WORK REQUIRED
Work out the number of lines in the records that include the word "tweet"; reply with that number alone.

RECORDS FOR THIS EXERCISE
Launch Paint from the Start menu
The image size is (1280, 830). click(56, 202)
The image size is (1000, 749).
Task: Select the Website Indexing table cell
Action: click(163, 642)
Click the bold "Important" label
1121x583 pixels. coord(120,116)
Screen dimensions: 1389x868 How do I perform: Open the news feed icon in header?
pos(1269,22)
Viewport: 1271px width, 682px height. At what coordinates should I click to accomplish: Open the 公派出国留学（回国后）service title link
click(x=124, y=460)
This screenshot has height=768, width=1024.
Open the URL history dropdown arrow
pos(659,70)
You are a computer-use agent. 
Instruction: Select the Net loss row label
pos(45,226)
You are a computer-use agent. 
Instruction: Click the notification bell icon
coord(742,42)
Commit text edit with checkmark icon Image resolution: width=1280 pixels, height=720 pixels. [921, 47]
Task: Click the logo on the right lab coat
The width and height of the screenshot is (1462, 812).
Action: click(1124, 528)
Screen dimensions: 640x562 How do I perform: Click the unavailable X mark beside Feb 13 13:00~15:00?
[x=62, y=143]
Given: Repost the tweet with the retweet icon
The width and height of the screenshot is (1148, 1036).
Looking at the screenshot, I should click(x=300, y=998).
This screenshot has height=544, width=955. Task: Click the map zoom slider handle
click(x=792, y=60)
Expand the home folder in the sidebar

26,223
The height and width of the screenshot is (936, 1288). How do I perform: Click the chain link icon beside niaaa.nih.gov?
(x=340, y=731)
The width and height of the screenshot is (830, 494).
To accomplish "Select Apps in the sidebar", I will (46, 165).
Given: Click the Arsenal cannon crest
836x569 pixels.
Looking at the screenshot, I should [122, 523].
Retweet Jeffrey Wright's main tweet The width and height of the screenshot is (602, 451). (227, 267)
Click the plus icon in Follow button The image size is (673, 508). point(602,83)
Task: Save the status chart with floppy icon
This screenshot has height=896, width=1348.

SOLUTION TO THIS EXERCISE
2